Setting up and testing InfiniBand connection between GPUs in a Managed Service for Kubernetes cluster
To boost performance of the high-performance computing (HPC) and AI workloads that you run in a Managed Service for Kubernetes cluster, you can set it up so that the GPUs on its nodes are interconnected directly using NVIDIA InfiniBand.

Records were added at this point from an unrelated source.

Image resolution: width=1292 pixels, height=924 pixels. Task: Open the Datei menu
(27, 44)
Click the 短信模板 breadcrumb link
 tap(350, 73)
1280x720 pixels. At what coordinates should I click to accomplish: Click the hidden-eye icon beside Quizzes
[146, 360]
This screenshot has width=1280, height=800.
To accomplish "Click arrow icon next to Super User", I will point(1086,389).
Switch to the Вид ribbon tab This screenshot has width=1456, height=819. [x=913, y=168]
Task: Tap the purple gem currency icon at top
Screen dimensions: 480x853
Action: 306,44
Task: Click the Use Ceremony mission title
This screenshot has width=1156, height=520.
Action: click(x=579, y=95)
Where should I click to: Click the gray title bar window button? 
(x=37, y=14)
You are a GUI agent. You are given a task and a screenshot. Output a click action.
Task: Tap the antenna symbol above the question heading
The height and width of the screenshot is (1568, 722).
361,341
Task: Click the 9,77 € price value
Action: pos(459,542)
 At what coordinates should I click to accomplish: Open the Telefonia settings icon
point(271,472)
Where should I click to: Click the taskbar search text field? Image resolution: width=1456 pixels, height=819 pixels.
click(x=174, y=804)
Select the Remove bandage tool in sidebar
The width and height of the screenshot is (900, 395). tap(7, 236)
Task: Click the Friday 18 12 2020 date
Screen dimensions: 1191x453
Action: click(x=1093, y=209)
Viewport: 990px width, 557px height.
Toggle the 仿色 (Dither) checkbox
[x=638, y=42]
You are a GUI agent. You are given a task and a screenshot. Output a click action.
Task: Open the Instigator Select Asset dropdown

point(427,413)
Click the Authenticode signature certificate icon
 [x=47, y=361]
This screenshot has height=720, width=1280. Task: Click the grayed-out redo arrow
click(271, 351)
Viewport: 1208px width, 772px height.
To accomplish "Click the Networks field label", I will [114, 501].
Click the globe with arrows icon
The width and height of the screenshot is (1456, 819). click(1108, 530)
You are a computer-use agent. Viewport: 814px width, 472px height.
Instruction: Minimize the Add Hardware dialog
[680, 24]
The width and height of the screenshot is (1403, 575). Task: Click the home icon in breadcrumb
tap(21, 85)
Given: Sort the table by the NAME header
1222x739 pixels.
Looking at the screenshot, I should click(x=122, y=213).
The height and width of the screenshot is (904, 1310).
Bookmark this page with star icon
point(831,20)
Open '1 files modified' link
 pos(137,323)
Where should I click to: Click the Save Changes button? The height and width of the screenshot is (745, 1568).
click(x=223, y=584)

In this tutorial, you will create a Managed Service for Kubernetes cluster with GPUs interconnected using InfiniBand, install operators and drivers from NVIDIA on it, and run NVIDIA NCCL tests to check InfiniBand performance.
Getting started
-
If you don't have the Nebius AI command line interface yet, install and initialize it.
The folder specified in the CLI profile is used by default. You can specify a different folder using the
--folder-name
or--folder-id
parameter. -
Create a Managed Service for Kubernetes cluster with any suitable configuration.
-
Create a node group. Requirements:
- Select a VM platform with GPU that is supported by GPU clusters. See the list of supported platforms.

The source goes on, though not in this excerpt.